**Your assignment**
Task for the records below: please copy exactly, and only, the lines from the one containing "The image size is (649, 389)." to the last line, both included, leaving out the pictures.

Items from a data source
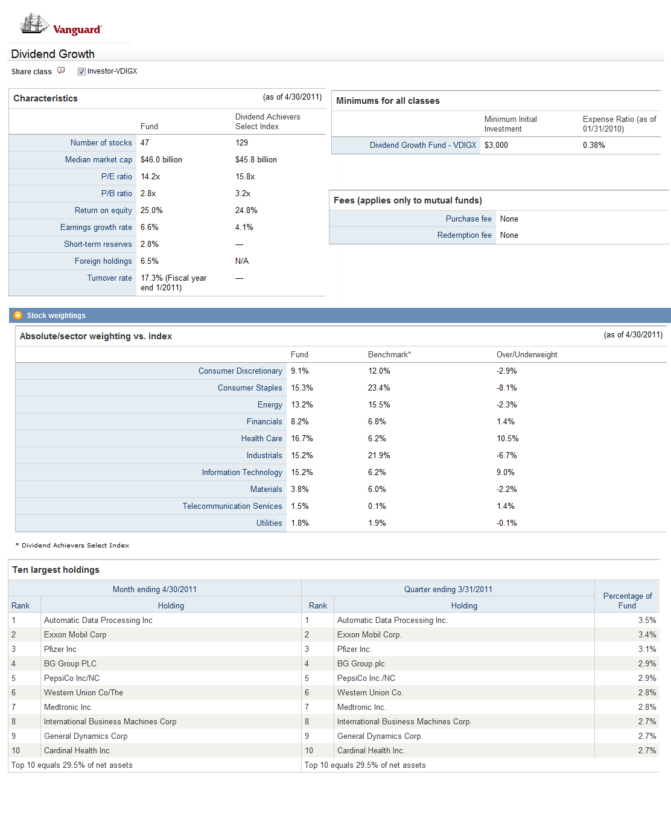The image size is (671, 833).
Task: Open the Median market cap definition
Action: pyautogui.click(x=98, y=159)
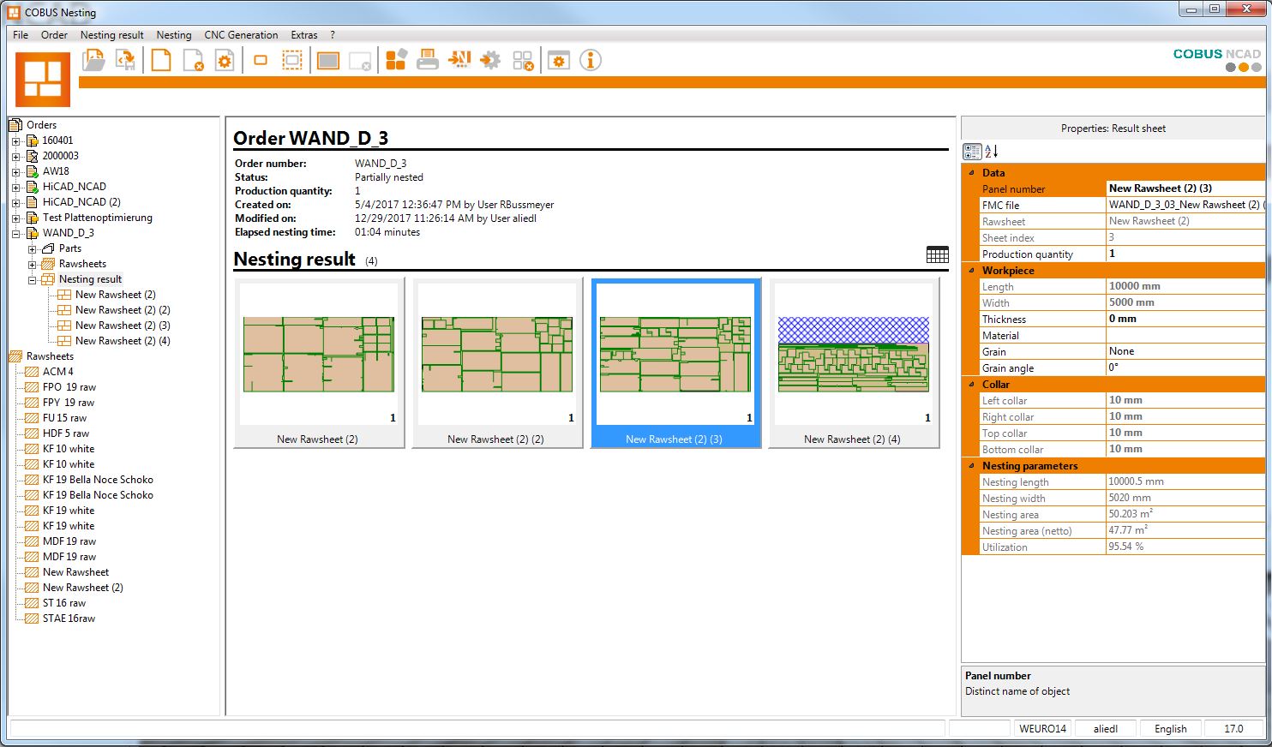The height and width of the screenshot is (747, 1272).
Task: Click the orange nesting blocks toolbar icon
Action: click(x=395, y=60)
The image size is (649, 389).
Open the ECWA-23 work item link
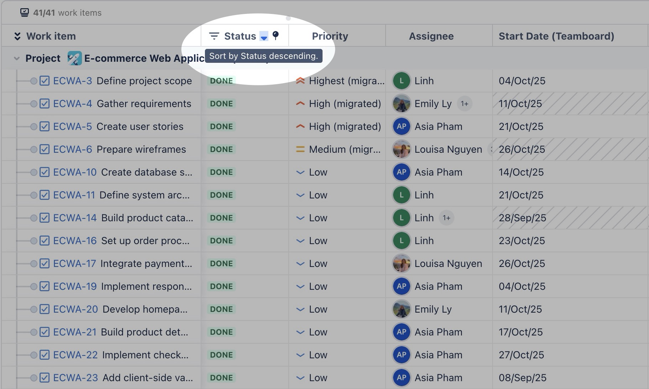click(75, 378)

**Your response**
The image size is (649, 389).
Open the ECWA-23 work item link
click(75, 378)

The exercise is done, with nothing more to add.